SET TASK> In the lawn forum thread, about how large does RayTL say the yard is in total?

EXCERPTED PASSAGE>
# RayTL's Lawn



## RayTL (Jun 4, 2018)

What's up folks? I've always wanted to do this, so here we go. We'll start slow with some photos from this morning.





The lawn always looks amazing in the early morning with a little dew.

I have a yard full of Bermuda. I call it a Franken-lawn because of the multiple varieties of Bermudagrass as well as a section of Zoysia. One day I'd love to re-sod it all, but TBH, I've worked so hard to make what I have look good, I'd almost be sad to see it go. All in I have around 7500sq ft.

That's it for now. I plan to get some more photos up of where I started and my trouble spots. If anyone has a good picture hosting website suggestion please let me know.

Happy Memorial Day!

-Ray


----------



## wryt01 (Dec 10, 2019)

Beautiful Lawn!


----------



## RayTL (Jun 4, 2018)

Thanks @wryt01 !


----------



## Buffalolawny (Nov 24, 2018)

For a "Franken Lawn" looks damn good


----------



## RayTL (Jun 4, 2018)

Thanks @Buffalolawny !


----------



## RayTL (Jun 4, 2018)

Walking the yard today I spied one of our hydrangeas we planted least year. Photo does not do the color justice, it's a more gorgeous light lavender in real life.


----------



## RayTL (Jun 4, 2018)

INFORMATION SUPPLIED>
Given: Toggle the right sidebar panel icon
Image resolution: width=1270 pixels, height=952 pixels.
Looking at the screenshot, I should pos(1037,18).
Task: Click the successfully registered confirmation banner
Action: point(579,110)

CORRECT ANSWER> Around 7500 sq ft.